[DB-SIG] Towards a single parameter style
Matthew T. Kromer
matt@zope.com
Wed, 19 Feb 2003 09:56:41 -0500
Kevin Jacobs wrote:
>Again, no. The goal is to have multiple commands floating around. In the
>interest of clarity, here is a more realistic use case:
>
> connection = connect(...)
> commands = getSQL()
> commands = [ connection.prepare(sql) for sql in commands ]

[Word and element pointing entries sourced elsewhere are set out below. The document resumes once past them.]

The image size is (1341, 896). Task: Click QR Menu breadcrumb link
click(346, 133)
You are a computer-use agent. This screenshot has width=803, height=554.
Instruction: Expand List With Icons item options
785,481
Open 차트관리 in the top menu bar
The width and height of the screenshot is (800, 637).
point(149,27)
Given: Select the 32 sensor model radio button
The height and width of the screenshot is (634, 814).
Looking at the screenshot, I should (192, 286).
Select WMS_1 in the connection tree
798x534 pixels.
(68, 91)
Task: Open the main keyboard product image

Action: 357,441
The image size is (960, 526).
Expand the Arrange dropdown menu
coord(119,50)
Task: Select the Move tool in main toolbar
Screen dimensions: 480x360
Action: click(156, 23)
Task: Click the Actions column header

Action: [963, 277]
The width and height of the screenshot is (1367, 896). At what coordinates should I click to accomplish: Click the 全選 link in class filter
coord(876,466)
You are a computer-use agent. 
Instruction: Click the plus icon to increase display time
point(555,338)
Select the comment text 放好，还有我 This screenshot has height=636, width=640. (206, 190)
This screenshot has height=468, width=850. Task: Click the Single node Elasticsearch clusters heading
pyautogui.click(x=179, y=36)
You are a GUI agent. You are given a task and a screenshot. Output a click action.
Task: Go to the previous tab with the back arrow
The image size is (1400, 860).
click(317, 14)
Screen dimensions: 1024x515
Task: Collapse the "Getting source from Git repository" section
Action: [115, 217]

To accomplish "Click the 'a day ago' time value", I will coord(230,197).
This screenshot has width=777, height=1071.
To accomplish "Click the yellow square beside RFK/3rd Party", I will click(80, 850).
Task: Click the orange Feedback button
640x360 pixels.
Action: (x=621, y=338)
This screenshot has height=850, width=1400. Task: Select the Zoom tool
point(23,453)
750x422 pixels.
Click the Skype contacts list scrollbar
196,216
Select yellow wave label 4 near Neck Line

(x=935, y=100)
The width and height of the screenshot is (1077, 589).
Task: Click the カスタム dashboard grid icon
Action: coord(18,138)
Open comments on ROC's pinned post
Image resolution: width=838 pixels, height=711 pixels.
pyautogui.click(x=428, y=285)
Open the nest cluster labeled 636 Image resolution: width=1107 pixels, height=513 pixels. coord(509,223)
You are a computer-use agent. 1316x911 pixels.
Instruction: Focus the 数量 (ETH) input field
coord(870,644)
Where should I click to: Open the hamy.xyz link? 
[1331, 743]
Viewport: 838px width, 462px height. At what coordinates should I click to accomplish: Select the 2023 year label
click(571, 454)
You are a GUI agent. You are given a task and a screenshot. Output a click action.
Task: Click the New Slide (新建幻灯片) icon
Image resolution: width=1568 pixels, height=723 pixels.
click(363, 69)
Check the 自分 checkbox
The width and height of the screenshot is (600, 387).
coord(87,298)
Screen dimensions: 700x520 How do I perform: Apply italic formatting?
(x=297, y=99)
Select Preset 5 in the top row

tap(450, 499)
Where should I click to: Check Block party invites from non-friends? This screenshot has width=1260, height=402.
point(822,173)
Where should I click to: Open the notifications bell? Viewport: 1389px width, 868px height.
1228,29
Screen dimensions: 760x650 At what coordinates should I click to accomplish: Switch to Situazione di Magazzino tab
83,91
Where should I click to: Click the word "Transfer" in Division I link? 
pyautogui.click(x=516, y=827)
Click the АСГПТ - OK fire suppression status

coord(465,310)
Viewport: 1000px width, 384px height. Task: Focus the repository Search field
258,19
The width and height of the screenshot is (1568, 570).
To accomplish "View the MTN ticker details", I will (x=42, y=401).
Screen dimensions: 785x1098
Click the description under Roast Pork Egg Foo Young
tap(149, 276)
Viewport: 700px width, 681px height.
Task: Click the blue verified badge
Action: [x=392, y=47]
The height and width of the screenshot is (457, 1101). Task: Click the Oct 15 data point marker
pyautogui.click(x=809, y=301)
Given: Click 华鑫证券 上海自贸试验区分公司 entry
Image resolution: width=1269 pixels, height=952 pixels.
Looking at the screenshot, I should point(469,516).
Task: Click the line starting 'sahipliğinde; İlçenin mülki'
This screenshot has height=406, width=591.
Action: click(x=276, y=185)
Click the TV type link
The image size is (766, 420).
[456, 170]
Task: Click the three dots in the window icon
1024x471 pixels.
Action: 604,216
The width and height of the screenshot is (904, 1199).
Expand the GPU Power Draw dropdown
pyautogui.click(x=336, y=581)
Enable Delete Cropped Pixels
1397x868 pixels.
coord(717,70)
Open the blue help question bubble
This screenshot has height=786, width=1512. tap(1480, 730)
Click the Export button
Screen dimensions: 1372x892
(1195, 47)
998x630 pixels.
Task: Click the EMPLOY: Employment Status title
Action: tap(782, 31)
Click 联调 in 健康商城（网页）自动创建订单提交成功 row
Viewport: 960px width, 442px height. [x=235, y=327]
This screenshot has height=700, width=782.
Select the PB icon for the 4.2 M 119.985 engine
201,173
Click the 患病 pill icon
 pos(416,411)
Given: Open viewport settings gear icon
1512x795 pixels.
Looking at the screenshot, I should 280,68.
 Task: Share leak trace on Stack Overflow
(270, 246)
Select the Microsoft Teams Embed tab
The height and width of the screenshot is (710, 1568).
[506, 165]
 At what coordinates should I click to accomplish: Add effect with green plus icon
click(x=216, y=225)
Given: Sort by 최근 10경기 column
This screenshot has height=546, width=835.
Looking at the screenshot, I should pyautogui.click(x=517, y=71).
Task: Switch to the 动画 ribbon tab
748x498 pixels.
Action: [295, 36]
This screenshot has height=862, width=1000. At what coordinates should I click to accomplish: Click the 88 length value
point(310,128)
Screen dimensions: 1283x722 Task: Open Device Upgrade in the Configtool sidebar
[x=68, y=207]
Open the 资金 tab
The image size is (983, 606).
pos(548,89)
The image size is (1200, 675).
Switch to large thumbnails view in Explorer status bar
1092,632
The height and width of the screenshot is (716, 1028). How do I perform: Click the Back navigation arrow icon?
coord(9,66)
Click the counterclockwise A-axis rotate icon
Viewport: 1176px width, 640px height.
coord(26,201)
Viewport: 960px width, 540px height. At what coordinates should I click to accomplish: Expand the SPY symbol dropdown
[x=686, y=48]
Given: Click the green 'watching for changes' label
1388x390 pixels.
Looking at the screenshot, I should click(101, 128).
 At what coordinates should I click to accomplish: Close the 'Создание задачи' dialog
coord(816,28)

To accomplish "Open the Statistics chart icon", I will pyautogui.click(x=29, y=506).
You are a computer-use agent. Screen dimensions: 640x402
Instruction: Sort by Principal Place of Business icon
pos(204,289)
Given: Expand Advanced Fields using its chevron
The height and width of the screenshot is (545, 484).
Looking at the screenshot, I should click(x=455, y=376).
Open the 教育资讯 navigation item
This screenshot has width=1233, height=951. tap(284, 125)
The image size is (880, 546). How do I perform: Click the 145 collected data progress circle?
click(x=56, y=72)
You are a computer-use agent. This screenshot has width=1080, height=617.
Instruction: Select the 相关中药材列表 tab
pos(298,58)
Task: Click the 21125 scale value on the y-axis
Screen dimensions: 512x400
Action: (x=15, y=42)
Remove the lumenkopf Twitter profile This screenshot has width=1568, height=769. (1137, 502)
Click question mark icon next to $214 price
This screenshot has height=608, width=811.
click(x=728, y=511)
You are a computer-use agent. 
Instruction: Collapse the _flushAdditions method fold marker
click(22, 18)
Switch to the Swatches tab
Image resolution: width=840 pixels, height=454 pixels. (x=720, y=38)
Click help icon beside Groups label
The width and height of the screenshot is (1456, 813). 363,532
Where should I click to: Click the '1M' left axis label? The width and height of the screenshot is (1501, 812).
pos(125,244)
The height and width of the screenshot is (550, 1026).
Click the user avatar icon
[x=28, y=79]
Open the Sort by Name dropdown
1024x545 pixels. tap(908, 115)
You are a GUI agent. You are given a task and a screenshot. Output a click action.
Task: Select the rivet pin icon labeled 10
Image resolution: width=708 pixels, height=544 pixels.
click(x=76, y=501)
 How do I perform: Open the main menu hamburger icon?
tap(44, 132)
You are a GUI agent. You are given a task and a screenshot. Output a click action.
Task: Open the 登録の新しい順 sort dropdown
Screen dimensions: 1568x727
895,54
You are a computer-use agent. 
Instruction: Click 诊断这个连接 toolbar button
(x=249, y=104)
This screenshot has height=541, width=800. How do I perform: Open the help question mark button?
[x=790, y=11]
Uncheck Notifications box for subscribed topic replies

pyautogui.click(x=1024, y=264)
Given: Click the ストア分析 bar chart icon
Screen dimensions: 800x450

> descrs = [ command.description for command in commands ]
>
> cursor = connection.cursor()
> while 1:
> op = getNextOperation()
> i,args = decodeOp(op, descrs)
> cursor.execute(commands[i], args)
>
>This is a little contrived, since our real code doesn't dispatch commands in
>a single loop. They're spread out in a hierarchy of object and triggered by
>data-driven events. In some tests using native (vs. DB-API) interfaces, we
>obtain a 2.4x speedup by using prepared queries against a local database.
>
>
For what its worth, I ended up supporting something *similar* to this
for DCOracle2 in order to support some old features of DCOracle.
Connection.prepare(statement) returns a new cursor with a prepared
statement. It acts just like a cursor, except that if only keyword
arguments are passed, it will use its previously prepared statement for
execution, otherwise None may be passed in as the statement to use the
previously prepared statement. This isn't perfect -- the prepared
cursor is still a cursor, and so it won't restrict itself to only using
the command that it was originally prepared with, and the original
DCOracle case never used positional parameters, it only handles keyword
arguments:
cmd = connection.prepare(statement)
cmd.execute(var1=val1, var2=val2, [...])
However, your example clearly demonstrates a "statement handle" type of
object which is distinct from a cursor (even though in most DB's they
are probably the same -- certainly they are for Oracle.)